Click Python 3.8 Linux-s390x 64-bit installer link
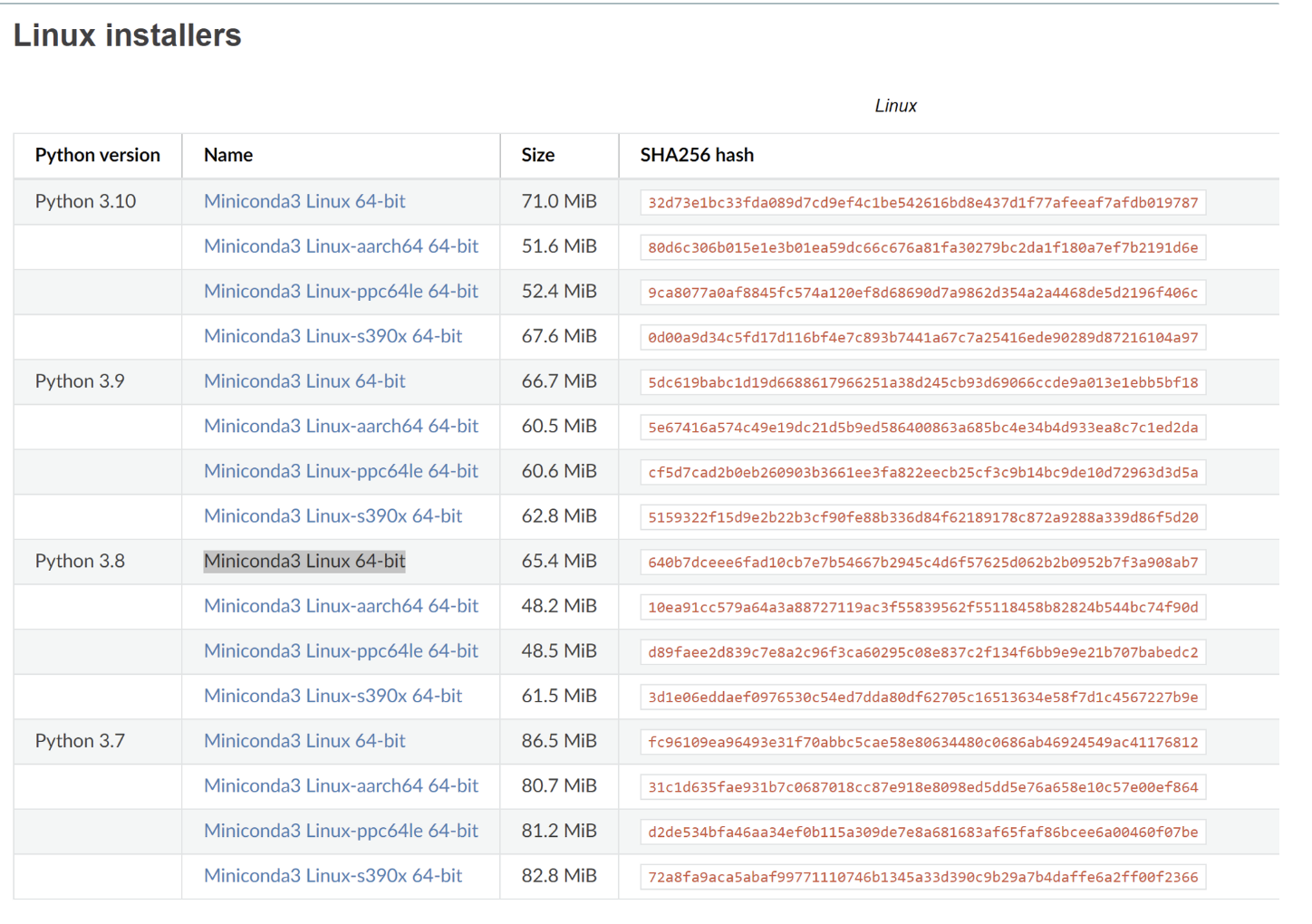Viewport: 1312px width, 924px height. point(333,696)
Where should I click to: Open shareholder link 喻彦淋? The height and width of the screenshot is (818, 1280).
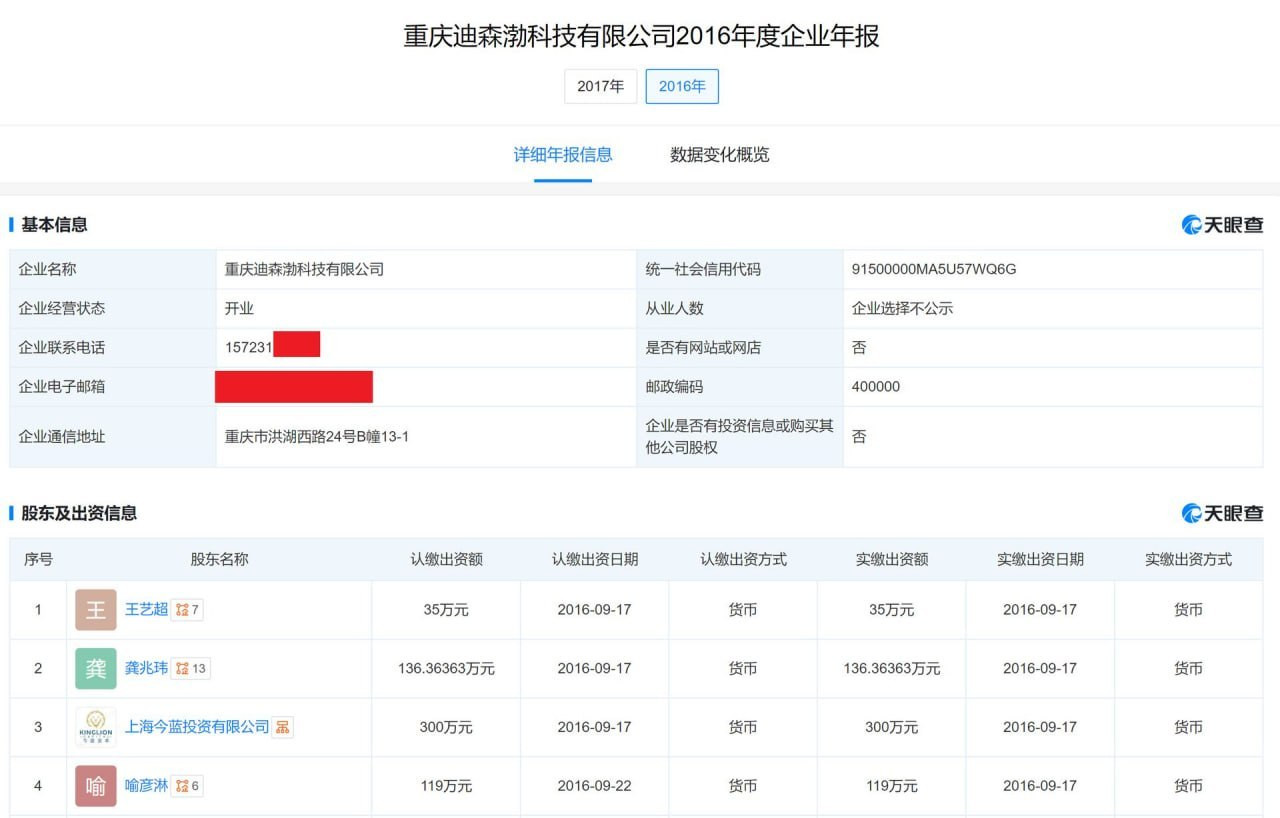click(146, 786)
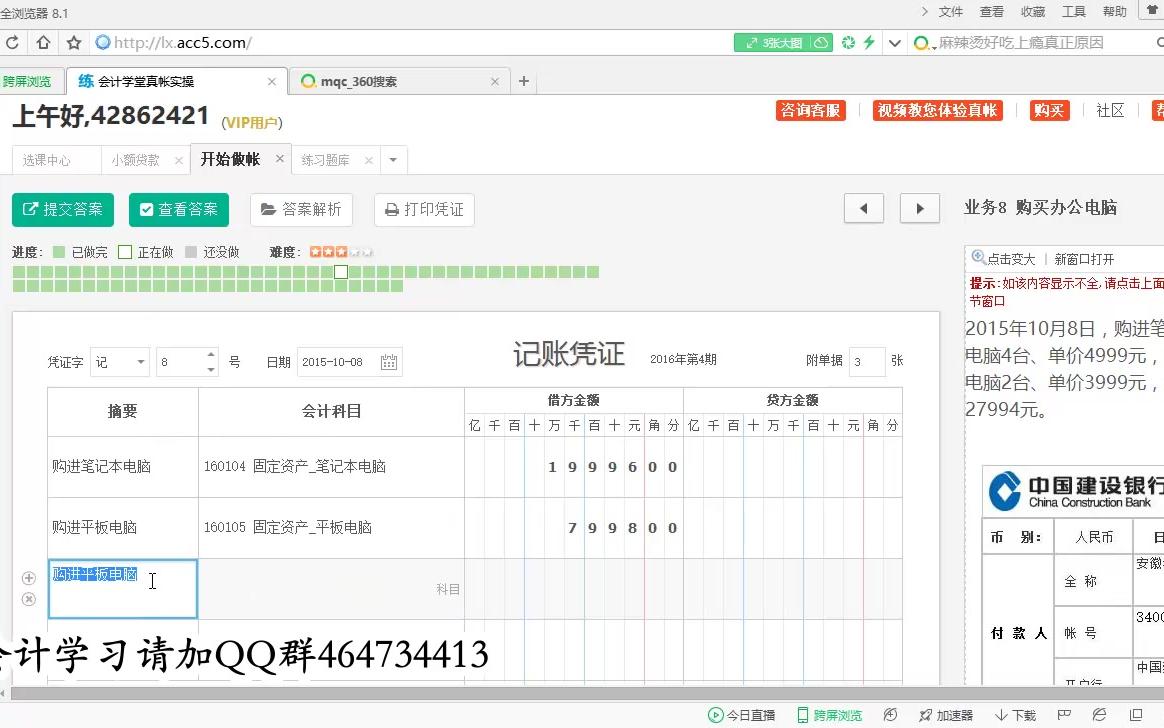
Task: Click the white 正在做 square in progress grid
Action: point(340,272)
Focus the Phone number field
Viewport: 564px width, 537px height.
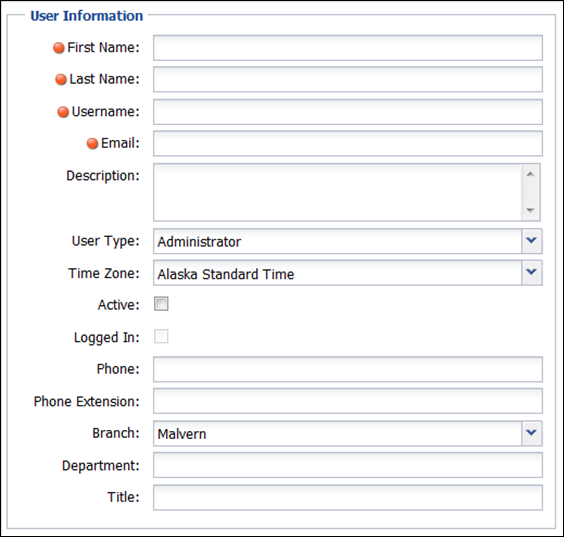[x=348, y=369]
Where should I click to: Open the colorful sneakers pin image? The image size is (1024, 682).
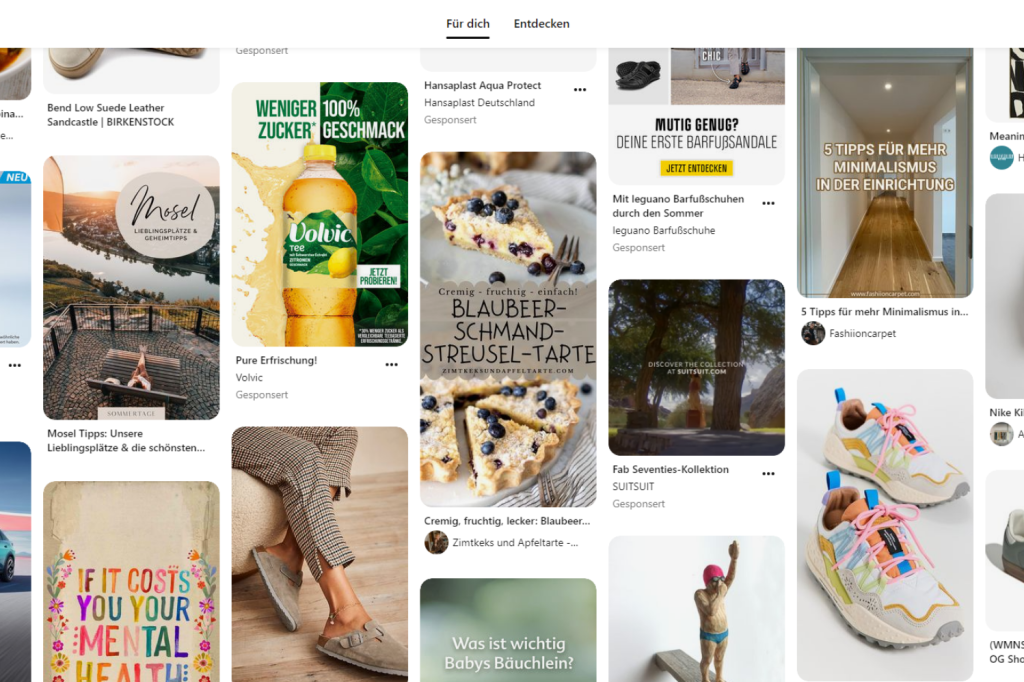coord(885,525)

######

_Task_
Please leave out the pictures while you copy exactly the lines from the one containing "Focus the Phone number field" through the end of the records.

_Finished exercise_
Focus the Phone number field
Viewport: 564px width, 537px height.
[x=348, y=369]
Where should I click to: Open the colorful sneakers pin image? The image size is (1024, 682).
coord(885,525)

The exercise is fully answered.